How To Let Go

M.C. Escher, Phosphorescent Sea, 1933.

This is part four of the ‘Ask @dailyzen series’ where you ask me questions and I write a post responding to them. I don’t really claim to have straight-up “answers” but hope this will turn into a dialogue that can benefit both of us in some way.

Today’s question:

“How do I let go?” (asked by @spidermahatman )

One of the side-effects I’ve come to notice after practicing meditation is a heightened sense of perspective. I recognize my place temporally, geographically, and emotionally, and have come to more fully comprehend the balance between simultaneously feeling like I’m the center of the world and also being insignificant. This understanding can help begin the process of letting go.

Delve into thought exercises that develop a sense of humility and perspective. You’re having trouble forgetting an abusive relationship? Walk down the street. Look at any person. Realize that they were once a child with parents, and may now be a parent themselves. They care about X, they prioritize Y, they believe in Z. And, like you, they will die eventually. Pretty soon, actually, if you’re looking at a human life in relation to the age of the world-at-large. In a few thousand years, they’ll be mostly forgotten— all of the greatest human achievements will be forgotten.

There is a Buddhist meditation rooted in the Theravadic tradition called Patikulamanasikara, or “reflection on repulsiveness”. It involves contemplating your own body as a sack of flesh, and acknowledging its naturalness and nastiness in order to overcome feelings of lust and desire. Remembering that you yourself are just a temporary, accidental vehicle for a little bit of the world’s matter is a humbling experience.

The process of introspection puts you in your place. Mindfulness drops the curtain of Ego and allows you to see yourself as you really are.

Letting go is a process of coming to terms with the fact that the externalities we latch on to in life are not real. Your internal state reacts to external factors but can be tamed and managed so as to be non-reactive. What upsets one person doesn’t upset another; this is a simple proof of the meaninglessness of externals. Zen does not prescribe a moral system because morals are made up. 

To let go of your attachments, realize that they are meaningless. Look into yourself for a little while each day. Over time, the non-essential elements of your personality will drop away. Your delusions of grandeur, sense of ego, neuroses and perversions will slowly but surely fade into the void.

Letting go relies on the assertion that what you perceive as your Self isn’t your self at all. It’s mutable and changes from moment to moment. You are not really an individual. You do not exist independently from the world, but instead as an element in a cosmic scheme that has no set framework and cannot be pinned down. This is why the most precise level of physics is entirely theoretical; the most important part of the world is the part that humans cannot understand.

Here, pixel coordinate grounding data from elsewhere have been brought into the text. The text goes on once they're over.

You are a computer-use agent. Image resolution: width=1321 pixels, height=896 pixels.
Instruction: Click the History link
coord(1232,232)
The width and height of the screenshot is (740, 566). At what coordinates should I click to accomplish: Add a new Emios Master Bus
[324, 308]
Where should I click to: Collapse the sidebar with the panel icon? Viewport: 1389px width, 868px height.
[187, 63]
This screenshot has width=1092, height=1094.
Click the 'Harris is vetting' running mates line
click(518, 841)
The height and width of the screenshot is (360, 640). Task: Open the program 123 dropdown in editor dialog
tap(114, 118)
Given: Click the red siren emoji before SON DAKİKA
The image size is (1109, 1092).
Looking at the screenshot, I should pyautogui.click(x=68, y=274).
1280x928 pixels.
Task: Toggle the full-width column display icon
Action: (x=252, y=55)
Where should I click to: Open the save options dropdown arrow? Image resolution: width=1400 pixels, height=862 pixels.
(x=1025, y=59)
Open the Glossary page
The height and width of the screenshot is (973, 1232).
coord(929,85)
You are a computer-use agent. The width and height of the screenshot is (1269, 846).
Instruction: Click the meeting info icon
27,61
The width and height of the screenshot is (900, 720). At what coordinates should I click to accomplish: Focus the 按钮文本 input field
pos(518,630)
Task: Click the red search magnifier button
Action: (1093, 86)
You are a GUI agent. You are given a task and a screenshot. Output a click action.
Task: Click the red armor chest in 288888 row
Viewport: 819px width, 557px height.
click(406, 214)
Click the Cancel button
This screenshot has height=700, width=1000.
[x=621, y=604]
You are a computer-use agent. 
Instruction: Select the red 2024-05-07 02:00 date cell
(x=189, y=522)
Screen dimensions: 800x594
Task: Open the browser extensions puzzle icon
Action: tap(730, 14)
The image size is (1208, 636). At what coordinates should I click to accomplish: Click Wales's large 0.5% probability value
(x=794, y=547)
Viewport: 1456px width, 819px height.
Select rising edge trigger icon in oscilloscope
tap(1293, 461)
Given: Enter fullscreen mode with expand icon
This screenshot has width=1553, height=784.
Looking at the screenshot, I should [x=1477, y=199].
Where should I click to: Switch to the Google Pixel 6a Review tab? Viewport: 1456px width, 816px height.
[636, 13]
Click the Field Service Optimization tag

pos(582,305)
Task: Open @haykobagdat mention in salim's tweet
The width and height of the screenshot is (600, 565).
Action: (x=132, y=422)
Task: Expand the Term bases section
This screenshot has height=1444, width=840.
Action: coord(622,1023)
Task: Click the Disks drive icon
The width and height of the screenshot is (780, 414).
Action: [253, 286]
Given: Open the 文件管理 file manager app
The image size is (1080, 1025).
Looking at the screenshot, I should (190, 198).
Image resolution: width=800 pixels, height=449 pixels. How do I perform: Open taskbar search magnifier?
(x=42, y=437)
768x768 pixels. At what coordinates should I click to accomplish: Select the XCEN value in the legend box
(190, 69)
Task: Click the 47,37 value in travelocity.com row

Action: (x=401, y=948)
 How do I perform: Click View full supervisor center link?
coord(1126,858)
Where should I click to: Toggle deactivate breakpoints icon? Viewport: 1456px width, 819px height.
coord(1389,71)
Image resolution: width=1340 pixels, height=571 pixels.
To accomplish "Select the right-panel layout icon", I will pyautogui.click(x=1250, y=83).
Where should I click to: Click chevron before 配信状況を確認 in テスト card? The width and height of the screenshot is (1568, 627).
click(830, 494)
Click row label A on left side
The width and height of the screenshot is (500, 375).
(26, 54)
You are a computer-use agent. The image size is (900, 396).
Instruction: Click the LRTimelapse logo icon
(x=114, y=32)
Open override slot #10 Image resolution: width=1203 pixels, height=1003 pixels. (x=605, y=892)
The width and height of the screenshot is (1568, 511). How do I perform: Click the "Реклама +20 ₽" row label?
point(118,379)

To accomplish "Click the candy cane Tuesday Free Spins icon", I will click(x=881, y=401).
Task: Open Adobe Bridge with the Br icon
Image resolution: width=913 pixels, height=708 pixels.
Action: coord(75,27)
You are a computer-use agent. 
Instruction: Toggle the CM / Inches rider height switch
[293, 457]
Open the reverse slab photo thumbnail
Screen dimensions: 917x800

A fear of loss comes from not being present, from not realizing that your only obligation right now is to exist. In the present, you have everything you need. If you are not looking towards the future or back into the past, you can experience a certain degree of contentedness. To worry about the future causes anxiety; to yearn for the past and feel hopeless in relation to it leads to bouts of depression. To exist right now is a core principle of Zen practice.